Un Québec rural, qui nous dévoilait de généreuses sections des rivières Saint-François, Nicolet et Bécancour. À Sainte-Perpétue (population : 1100 ), une équipe armée de sacs de plastique refaisait une beauté au parc municipal, où avait pris fin la veille le célèbre Festival du cochon.
Plusieurs cyclistes, dégoulinant de sueur, arrêtaient s'abreuver et se rafraîchir au Magasin général L.D. Roy, qui vient tout juste de fêter son 115e anniversaire. D'Onézime Rousseau à Isaac Roy, six générations de la même famille se sont succédé à ce commerce, maintenant propriété des frères Pierre, Robert (le père d'Isaac) et René Roy.
Claude Fortin de Dolbeau, en est à son troisième Grand Tour. Mais cette fois-ci, il a l'impression de rentrer de la guerre.
Travailleur social, il a passé les deux dernières semaines à entendre les histoires d'horreur des victimes des récentes inondations au Saguenay. «Ils sont venus nous chercher en hélicoptère de l'armée, moi et huit autres intervenants sociaux. On devait s'occuper des sinistrés qui vivaient des chocs post-traumatiques.»
Claude Fortin, lui, orchestrait des «séances de verbalisation» avec des groupes de 15 à 20 personnes. «Ça me prend du temps à décrocher cette année, au Grand Tour, dit-il, j'arrive d'un autre monde.»
- Connais-tu ma soeur Jeanine ?
- Non, pourquoi ?
- Elle aussi, elle a un Marinoni. Des Marinoni, il en pleut au
Grand Tour ! Il y en a autant que des Chevrolet dans le parking des Galeries D'Anjou.

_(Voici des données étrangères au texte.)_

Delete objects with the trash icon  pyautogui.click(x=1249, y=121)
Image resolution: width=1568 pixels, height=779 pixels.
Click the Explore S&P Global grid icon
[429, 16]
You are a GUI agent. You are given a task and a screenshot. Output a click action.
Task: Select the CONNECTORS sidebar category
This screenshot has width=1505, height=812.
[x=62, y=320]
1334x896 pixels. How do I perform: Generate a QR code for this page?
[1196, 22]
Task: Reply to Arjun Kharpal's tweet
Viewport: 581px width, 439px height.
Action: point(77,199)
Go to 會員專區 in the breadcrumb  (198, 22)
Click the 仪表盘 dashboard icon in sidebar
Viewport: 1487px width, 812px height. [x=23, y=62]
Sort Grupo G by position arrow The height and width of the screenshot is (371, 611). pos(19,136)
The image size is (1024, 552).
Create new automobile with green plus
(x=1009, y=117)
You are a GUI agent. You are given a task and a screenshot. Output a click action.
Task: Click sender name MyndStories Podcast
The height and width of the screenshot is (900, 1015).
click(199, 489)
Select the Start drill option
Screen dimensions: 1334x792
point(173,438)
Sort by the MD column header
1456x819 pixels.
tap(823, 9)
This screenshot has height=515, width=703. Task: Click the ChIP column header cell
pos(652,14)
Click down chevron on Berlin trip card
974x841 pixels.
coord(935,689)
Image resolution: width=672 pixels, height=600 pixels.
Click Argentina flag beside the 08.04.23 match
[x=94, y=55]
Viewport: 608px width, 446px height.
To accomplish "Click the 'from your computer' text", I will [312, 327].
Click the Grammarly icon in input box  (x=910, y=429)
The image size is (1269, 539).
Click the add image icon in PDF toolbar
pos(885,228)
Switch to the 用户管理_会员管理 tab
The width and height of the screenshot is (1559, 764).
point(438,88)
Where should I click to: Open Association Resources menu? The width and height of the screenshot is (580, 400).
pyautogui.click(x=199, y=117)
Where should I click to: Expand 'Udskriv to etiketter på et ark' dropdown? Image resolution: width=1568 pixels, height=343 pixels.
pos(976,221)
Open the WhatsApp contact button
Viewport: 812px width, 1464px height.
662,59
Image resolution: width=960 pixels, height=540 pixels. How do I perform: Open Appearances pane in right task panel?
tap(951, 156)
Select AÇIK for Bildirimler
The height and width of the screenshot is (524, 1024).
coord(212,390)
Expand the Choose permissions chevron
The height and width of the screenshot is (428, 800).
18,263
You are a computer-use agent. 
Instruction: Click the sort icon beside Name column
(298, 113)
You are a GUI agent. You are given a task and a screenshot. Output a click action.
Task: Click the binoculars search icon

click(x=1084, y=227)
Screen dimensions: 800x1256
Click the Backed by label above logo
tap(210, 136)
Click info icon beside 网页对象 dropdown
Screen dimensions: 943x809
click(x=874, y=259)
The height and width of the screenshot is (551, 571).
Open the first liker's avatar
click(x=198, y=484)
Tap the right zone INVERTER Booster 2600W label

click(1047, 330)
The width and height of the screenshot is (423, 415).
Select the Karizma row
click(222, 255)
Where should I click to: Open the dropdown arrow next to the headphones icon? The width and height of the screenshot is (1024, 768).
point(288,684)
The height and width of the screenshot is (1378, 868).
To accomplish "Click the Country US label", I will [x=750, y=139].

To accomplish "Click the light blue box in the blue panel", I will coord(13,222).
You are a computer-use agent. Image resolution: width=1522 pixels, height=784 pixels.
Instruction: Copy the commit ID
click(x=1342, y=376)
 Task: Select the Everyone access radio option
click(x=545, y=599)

Le type qui me pose la question roule sur un Hébert.
- Un Hébert ? Jamais vu...
- C'est un Hutsebaut, mais il m'a donné tellement de trouble que j'ai décidé de ne pas leur faire de publicité. Alors j'ai mis mon nom à la place.
Marie-Ève a 12 ans. Assez petite et pas mal jolie, elle fait son deuxième Grand Tour avec sa mère. Son père, à bord du Winnebago familial, les attend aux étapes avec les deux jeunes frères de Marie-Ève. Dans la famille, le vélo, c'est une affaire de femmes.
Arrivée à Trois-Rivières par bateau hier. À chaque traversée, 350 cyclistes ruisselants de sueur s'entassaient tant bien que mai dans le Jacques-Cartier, accosté à Sainte-Angèle-de-Laval.
«Qui a oublié de se mettre du désodorisant ?» a demandé une voix parmi la foule.